ASSIGNED TASK A. In the text on avian influenza spreading between poultry farms, how many poultry farms were infected in the 2003 HPAI A(H7N7) outbreak in the Netherlands?
ASSIGNED TASK B. Reproduce the part of the text on avian influenza spreading between poultry farms starting at "There have been" and ending at "substantial economic losses.", swapping "depopulation" for "clearing".
ASSIGNED TASK C. Write the next part of the text on avian influenza spreading between poultry farms, picking up after its final sentence.
*** TEXT FOR ANALYSIS
Avian influenza is endemic in many wild bird species, which harbor all known subtypes of influenza A viruses. The virus can be transmitted from wild birds to poultry, thereby crossing the species boundary. Although most virus strains cause no or few clinical symptoms in poultry, highly pathogenic (HPAI) variants can arise through mutation [1–3]. These highly virulent strains, the most notorious of which is HPAI H5N1, can cause large outbreaks with high mortality, posing a major (economic) threat to poultry farming around the globe. In addition, the virus can cross over to human hosts, potentially resulting in severe disease or even death [4]. Therefore, HPAI is considered a serious public health threat [5, 6].

There have been several large outbreaks of avian influenza in Western countries, involving clusters of large commercial poultry farms. Due to the ease with which the disease seems to spread between farms, the high mortality rates among poultry, and the public health threat posed by an outbreak [7], rigorous control measures must be implemented. These typically consist of a complete transport ban of poultry and depopulation of all farms that either have infected animals or are at risk of infection, resulting in substantial economic losses.

Poultry farms emit large quantities of particulate matter [8, 9], which could be driven by wind to transport viable virus from an infected farm to an uninfected farm [10]. However, opinions differ widely on whether this actually causes new infections during an outbreak; the mechanism has never been demonstrated conclusively [10–13]. Humans, trucks, or wild birds could also act as a vector, carrying the virus between farms [14].

Knowledge of the actual transmission mechanisms and their relative importance could lead to more efficient and more effective control strategies. For example, enforcement of stricter biosecurity procedures could reduce spread by humans, and adjustment of ventilation systems could combat wind-mediated spread. Insight into the mechanism of spread would also lead to more precise estimates of which farms are at risk of infection. This knowledge is highly valuable during an outbreak, for example, when planning the order in which to cull farms [15].

Here, we use detailed genetic and epidemiological data from an outbreak of HPAI A(H7N7) in the Netherlands in 2003 to test the hypothesis that wind aided in transmission of the pathogen. In this outbreak, 241 poultry farms were infected (confirmed by virus isolation), 30 million birds were culled, and there was 1 human fatality [16, 17]. Isolated virus RNA was sequenced for 231 of the infected farms [7, 18]. These unique genetic data, in combination with time of infection and time of culling, allowed us to determine which farms infected other farms. To test the role of wind, we compared the direction of these individual farm-to-farm transmission events with the wind direction at the date of infection, accounting for any bias induced by the geography of the farm locations. We conclude by giving an estimate for the percentage of infections that can be attributed to wind-mediated transmission.

METHODS

There were 5360 poultry farms in the Netherlands in 2003; geographical information is available for all of these farms. Flocks were culled for 1531 farms, and the date of culling is known for all farms. For 227 of the 241 infected farms the date of infection has been estimated, based on mortality data [19]. The remaining 14 farms are hobby farms, defined as farms with fewer than 300 animals, for which no mortality data are available. For these farms, we use the infection date as estimated by Boender et al [20]. The HA, NA, and PB2 genes of viral samples from 231 farms have previously been sequenced [7, 18]. Sequence data can be found in the GISAID database under accession numbers EPI_ISL_68268–68352, EPI_ISL_82373–82472, and EPI_ISL_83984–84031. Available meteorological data include wind speed and direction (with a 10-degree precision) for every hour of every day of the outbreak, measured at 5 weather stations close to the infected farms (Figure 1). These data are available from the Royal Dutch Meteorological Institute at www.knmi.nl.
******
*** INFORMATION SUPPLIED
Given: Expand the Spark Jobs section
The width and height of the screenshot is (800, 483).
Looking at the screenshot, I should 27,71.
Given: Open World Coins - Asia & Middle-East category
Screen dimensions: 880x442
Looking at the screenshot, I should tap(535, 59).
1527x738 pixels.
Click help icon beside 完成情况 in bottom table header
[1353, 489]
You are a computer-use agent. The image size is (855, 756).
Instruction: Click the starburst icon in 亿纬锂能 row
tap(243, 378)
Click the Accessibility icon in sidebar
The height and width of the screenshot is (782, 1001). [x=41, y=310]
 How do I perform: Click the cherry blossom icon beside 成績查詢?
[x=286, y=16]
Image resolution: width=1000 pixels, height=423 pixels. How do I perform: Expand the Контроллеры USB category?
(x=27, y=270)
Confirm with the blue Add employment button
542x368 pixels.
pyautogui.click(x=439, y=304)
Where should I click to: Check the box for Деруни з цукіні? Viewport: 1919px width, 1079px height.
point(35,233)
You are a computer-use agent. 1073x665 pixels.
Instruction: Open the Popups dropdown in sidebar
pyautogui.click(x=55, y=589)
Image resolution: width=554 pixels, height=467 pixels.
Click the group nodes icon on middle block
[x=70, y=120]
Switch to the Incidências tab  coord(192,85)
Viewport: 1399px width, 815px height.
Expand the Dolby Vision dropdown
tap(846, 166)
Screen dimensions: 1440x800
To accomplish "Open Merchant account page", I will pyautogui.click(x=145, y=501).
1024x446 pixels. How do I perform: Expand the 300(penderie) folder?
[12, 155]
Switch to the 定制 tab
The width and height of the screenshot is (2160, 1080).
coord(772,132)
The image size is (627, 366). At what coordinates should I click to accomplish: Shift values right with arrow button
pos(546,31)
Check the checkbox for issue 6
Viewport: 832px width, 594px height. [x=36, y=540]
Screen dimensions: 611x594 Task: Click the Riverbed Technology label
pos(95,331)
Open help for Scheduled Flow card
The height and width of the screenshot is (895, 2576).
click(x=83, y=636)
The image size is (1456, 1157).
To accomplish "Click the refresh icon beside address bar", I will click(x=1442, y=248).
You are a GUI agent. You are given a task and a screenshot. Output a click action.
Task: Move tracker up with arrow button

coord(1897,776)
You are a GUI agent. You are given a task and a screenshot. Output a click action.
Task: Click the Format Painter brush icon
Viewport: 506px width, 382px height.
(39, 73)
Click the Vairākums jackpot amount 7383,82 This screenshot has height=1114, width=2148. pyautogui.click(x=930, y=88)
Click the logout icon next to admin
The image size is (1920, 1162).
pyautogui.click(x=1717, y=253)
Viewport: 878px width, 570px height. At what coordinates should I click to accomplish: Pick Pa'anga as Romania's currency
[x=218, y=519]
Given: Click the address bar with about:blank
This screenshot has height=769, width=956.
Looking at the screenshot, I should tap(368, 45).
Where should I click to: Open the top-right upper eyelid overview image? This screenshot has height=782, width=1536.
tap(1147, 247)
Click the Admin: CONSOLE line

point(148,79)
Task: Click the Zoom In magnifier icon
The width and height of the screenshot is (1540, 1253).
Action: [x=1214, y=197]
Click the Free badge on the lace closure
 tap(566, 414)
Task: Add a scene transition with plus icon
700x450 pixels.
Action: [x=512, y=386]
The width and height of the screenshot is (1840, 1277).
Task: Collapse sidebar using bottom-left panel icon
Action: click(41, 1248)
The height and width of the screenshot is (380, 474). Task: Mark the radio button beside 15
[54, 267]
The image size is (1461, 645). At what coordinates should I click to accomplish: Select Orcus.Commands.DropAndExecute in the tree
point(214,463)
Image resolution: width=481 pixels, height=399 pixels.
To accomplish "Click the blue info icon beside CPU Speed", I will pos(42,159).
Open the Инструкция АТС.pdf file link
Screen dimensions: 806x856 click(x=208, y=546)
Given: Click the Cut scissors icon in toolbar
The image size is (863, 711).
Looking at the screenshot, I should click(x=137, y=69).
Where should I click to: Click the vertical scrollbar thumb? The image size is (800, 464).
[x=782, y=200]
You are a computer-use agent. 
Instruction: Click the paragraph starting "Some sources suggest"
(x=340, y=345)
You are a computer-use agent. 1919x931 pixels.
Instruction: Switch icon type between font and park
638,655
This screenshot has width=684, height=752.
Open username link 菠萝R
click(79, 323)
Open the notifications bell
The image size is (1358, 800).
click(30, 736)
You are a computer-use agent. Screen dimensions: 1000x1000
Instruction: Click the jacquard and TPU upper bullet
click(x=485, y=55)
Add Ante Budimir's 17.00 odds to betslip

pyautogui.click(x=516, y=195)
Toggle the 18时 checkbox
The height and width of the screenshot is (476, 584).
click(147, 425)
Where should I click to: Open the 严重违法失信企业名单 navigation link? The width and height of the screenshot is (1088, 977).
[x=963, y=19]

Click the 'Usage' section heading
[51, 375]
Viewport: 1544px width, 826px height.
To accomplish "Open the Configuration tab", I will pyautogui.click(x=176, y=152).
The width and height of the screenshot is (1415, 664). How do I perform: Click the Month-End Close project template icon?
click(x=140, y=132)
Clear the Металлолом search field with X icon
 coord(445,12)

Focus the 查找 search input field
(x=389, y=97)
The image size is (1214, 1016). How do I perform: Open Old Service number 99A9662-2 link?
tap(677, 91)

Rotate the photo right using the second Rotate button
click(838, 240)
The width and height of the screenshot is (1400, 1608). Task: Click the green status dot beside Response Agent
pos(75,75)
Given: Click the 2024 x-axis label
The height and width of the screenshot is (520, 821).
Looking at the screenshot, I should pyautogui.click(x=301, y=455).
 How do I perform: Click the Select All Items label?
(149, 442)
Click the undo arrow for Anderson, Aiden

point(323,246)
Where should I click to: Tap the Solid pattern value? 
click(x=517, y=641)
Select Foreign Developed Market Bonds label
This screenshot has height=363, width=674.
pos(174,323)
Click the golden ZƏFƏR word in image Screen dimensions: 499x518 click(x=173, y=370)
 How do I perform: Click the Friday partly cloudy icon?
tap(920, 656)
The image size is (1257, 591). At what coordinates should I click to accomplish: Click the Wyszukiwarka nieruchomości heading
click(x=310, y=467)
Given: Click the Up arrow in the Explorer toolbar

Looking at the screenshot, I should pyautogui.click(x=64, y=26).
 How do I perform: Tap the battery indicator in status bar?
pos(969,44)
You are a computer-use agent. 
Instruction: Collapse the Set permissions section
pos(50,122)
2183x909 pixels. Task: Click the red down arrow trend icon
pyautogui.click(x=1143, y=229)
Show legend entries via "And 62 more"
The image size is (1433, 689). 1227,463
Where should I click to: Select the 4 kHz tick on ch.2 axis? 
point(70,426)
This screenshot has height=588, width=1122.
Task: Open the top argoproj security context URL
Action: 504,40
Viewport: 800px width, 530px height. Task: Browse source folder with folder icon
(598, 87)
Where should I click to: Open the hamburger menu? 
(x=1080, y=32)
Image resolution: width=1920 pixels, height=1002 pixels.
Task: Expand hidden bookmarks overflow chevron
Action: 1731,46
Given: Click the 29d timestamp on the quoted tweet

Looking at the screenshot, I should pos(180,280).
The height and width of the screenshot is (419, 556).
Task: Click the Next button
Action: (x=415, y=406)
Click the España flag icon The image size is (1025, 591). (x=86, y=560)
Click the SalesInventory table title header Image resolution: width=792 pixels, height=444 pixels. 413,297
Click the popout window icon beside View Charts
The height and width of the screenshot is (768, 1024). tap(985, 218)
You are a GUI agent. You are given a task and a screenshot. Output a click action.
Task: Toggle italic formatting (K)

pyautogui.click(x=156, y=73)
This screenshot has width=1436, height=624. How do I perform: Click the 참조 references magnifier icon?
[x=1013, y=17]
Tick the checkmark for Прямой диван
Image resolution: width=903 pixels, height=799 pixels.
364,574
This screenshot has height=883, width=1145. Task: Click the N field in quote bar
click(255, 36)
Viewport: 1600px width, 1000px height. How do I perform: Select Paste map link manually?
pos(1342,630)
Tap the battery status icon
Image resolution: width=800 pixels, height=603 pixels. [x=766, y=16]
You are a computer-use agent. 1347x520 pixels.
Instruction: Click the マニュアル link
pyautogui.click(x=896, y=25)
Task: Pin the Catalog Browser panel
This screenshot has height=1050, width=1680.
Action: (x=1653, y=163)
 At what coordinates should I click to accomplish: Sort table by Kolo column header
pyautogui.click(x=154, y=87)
******
RESPONSE AREA A. 241 poultry farms were infected.

RESPONSE AREA B.
There have been several large outbreaks of avian influenza in Western countries, involving clusters of large commercial poultry farms. Due to the ease with which the disease seems to spread between farms, the high mortality rates among poultry, and the public health threat posed by an outbreak [7], rigorous control measures must be implemented. These typically consist of a complete transport ban of poultry and clearing of all farms that either have infected animals or are at risk of infection, resulting in substantial economic losses.

RESPONSE AREA C.
Figure 1.

Observed transmission events of avian influenza A(H7N7) between farms in the Netherlands, 2003. Transmissions that coincide with wind direction (measured at the closest meteorological station) are in blue. Observed transmissions are defined as transmissions estimated at a posterior probability of at least 0.9. (A) Transmission events on a map of the region. Dots denote infected poultry farms; triangles denote the 5 closest meteorological measuring stations. (B) Density plot of wind direction (measured at station IV) against time, with red regions indicating wind is predominantly in 1 direction. Dots denote estimated time and direction of transmissions. Wind direction and direction of transmissions appear to be correlated. For example, at the start of the outbreak, around 1 March, wind direction was predominantly southeast (red region); during this time period, most transmission events were also in this direction (dots).

Figure 1.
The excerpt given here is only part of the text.